YOUR GOAL: Excluding pictures, retype the line with "Given: Open the Windows Marketplace bookmark" and each line that follows it to the end of the data below, word for word.

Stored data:
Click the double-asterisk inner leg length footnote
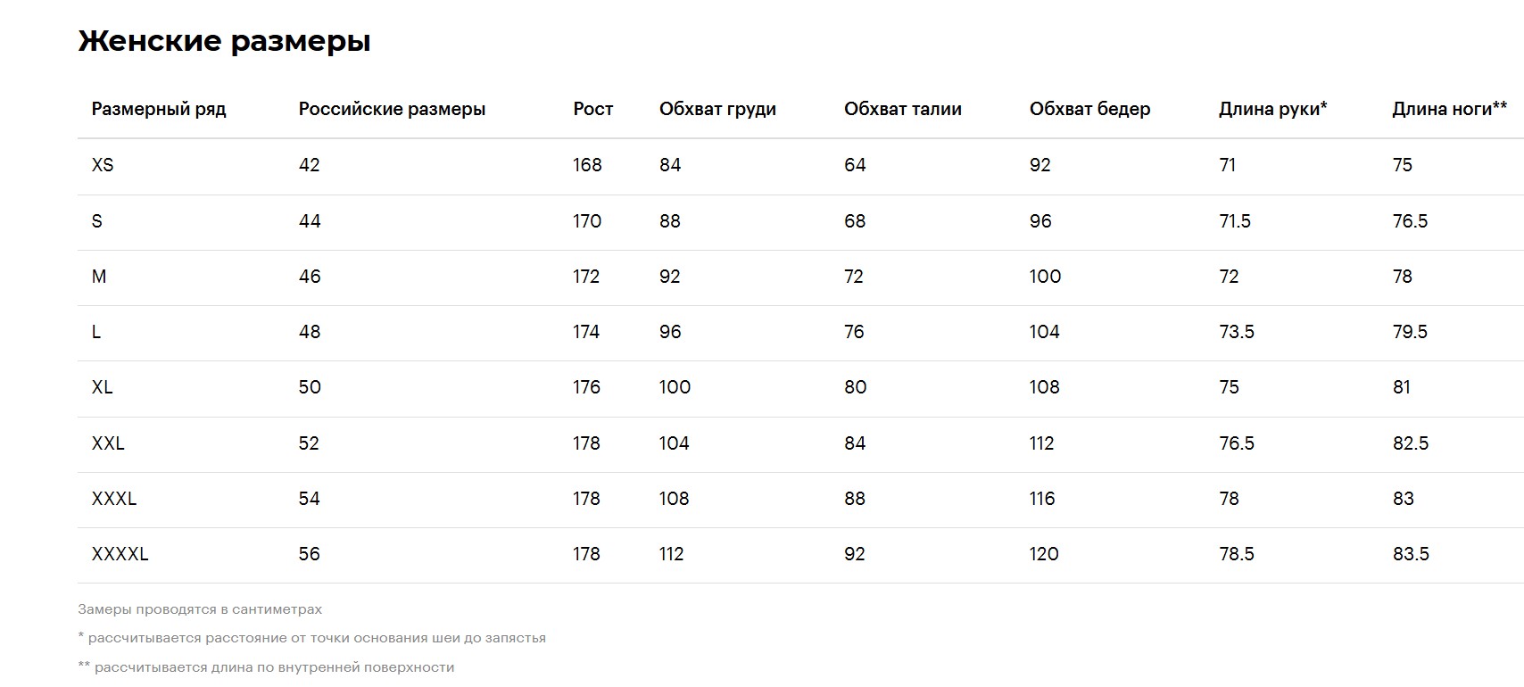The width and height of the screenshot is (1524, 687). 266,667
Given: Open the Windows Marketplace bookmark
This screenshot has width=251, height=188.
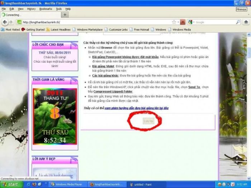Looking at the screenshot, I should (x=87, y=30).
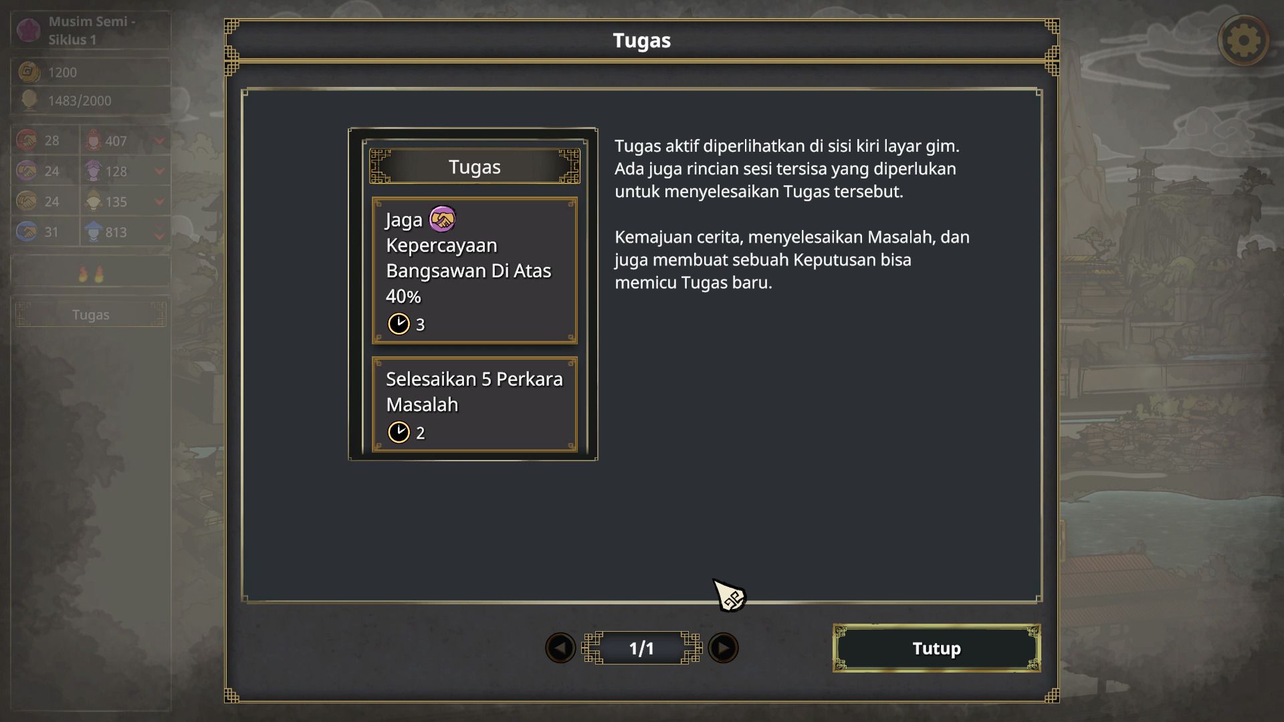The width and height of the screenshot is (1284, 722).
Task: Click the flame unrest indicator icons
Action: (91, 274)
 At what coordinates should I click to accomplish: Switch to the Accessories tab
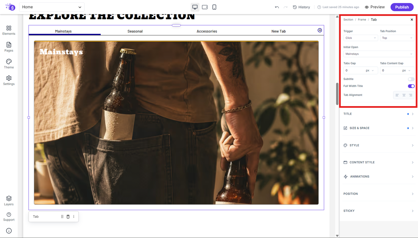pos(207,31)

OUTPUT:
Given: Open the Windows Marketplace bookmark
This screenshot has width=251, height=188.
Looking at the screenshot, I should (x=87, y=30).
The width and height of the screenshot is (1284, 722).
Task: Click the flame unrest indicator icons
Action: (91, 274)
 At what coordinates should I click to accomplish: Switch to the Accessories tab
pos(207,31)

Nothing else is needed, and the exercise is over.